Start of Block

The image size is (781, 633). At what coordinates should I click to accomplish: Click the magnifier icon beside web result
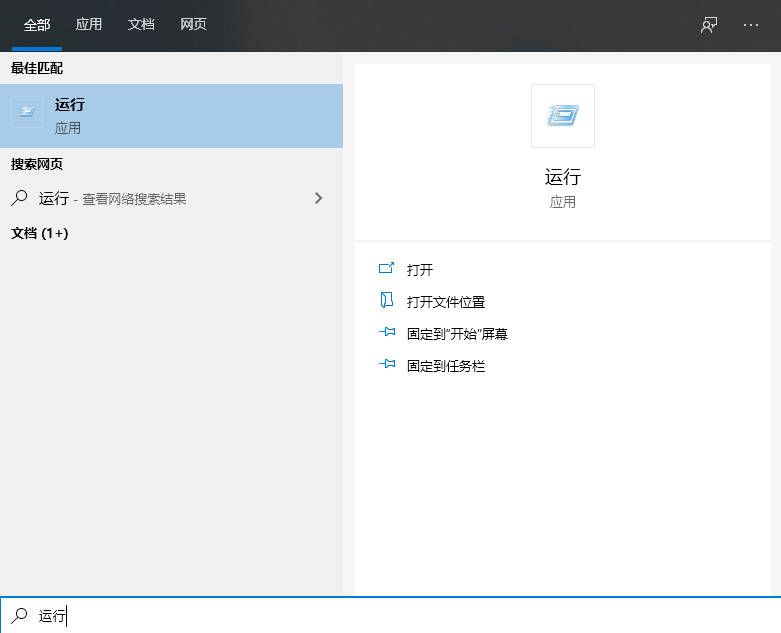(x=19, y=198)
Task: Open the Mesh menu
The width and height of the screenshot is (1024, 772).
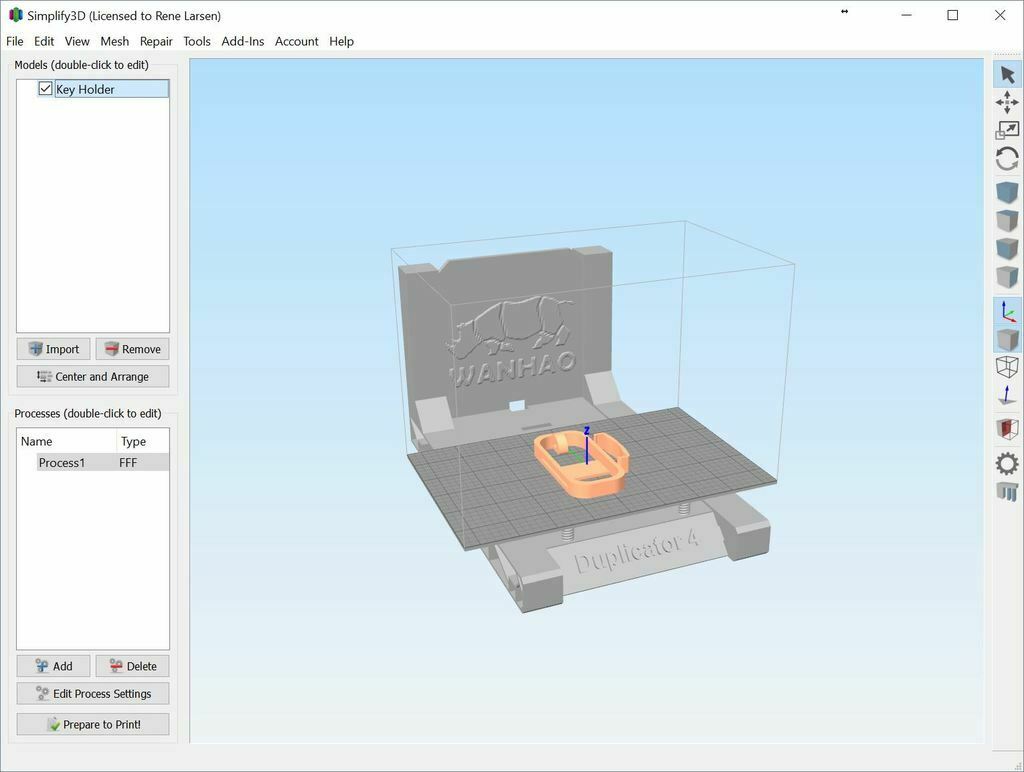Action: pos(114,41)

End of Block

#### EXERCISE INSTRUCTIONS
Give again, word for word, the lines above from the one with "Task: Open the Mesh menu" through the final line of the data, both ends included. Do not copy any picture.

#### PROBLEM SOLUTION
Task: Open the Mesh menu
The width and height of the screenshot is (1024, 772).
Action: pos(114,41)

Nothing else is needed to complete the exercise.